Diadia Jérochka, le regard arrêté sur sa chaussure humide, branlait la tête et paraissait frappé des connaissances du khorounji.

« Nemrod d’Égypte ! murmura-t-il, que n’invente-t-il pas !

— Nous allons ensemble à la chasse, dit Olénine.

— C’est ça, c’est ça, reprit le khorounji, et moi, j’ai une petite affaire à régler avec vous.

— Je suis à vos ordres.

— Vous êtes noble, commença le khorounji ; je suis aussi officier, nous pourrons nous entendre, comme on le fait entre gentilshommes. (Il s’arrêta et sourit en regardant le jeune homme et le vieux Cosaque.) Si vous désirez mon consentement à moi, car ma femme a l’intelligence obtuse de sa condition et ne vous a pas compris l’autre jour… Mon logement aurait pu être loué à l’aide de camp du régiment à raison de six monnaies, sauf l’écurie, et comme gentilhomme je puis ne pas y consentir. Je suis officier, et comme tel je ferai mes conditions avec vous.
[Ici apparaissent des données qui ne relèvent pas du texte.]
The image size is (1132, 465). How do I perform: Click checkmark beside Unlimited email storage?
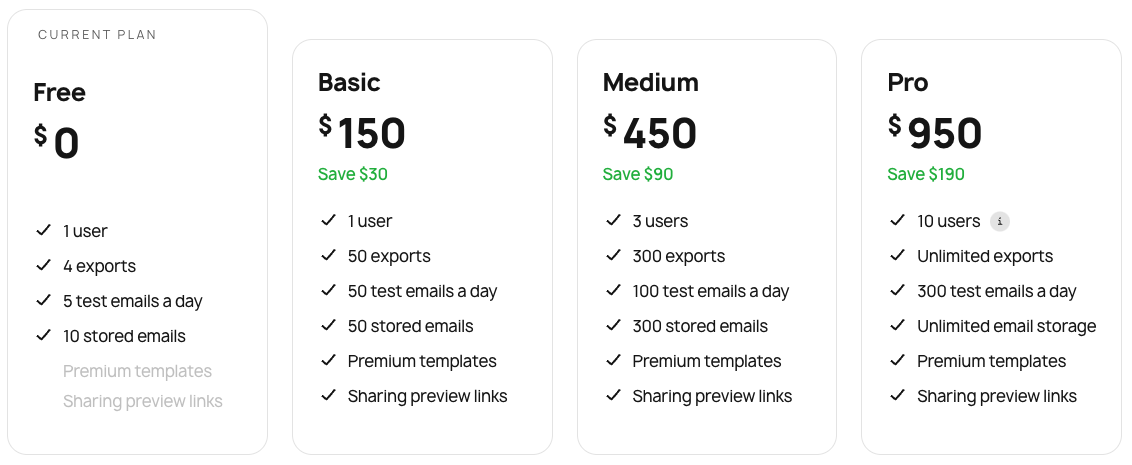pos(897,326)
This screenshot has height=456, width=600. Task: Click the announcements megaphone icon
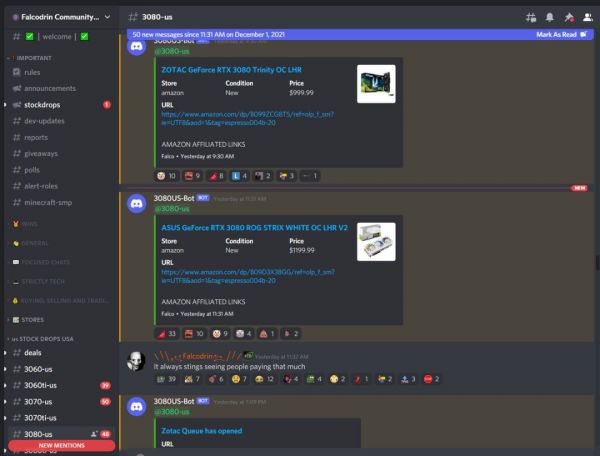point(16,88)

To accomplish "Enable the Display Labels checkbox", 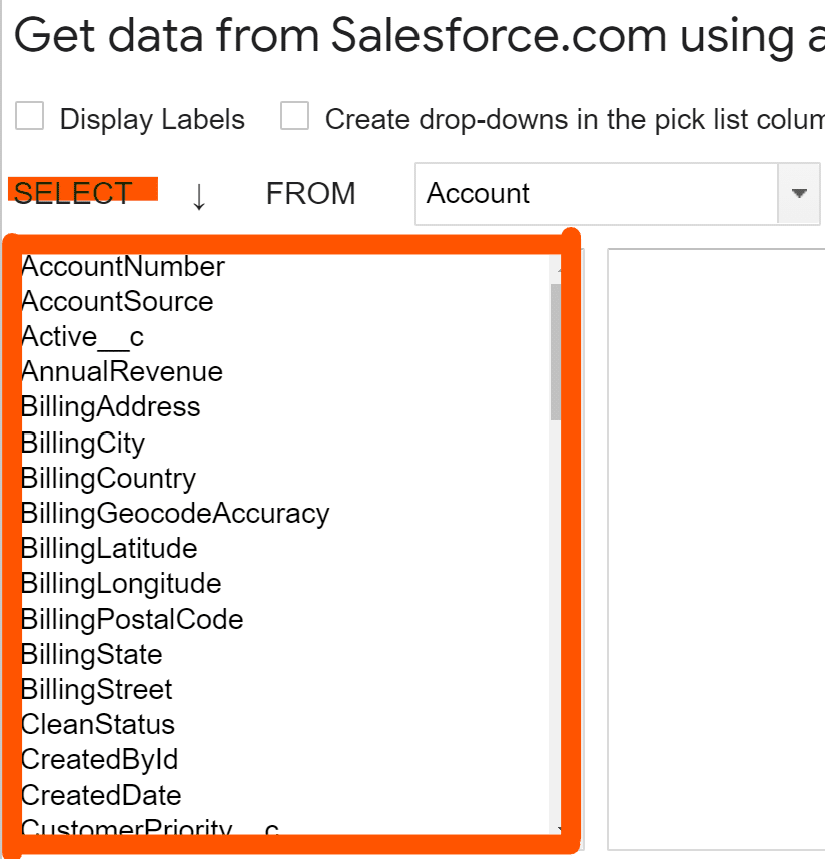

— Il parle éloquemment », marmotta le vieux.

Le khorounji parla encore longtemps dans le même style, et Olénine finit par comprendre, non sans peine, qu’il voulait six roubles par mois pour sa cabane ; il y consentit volontiers et proposa un verre de thé à l’hôte, qui refusa.

« Vu nos absurdes préjugés, dit-il, nous croyons pécher en nous servant d’un verre qui ne nous appartient pas. Certainement, grâce à mon éducation, je devrais être au-dessus du préjugé, mais ma femme, vu la faiblesse de son sexe…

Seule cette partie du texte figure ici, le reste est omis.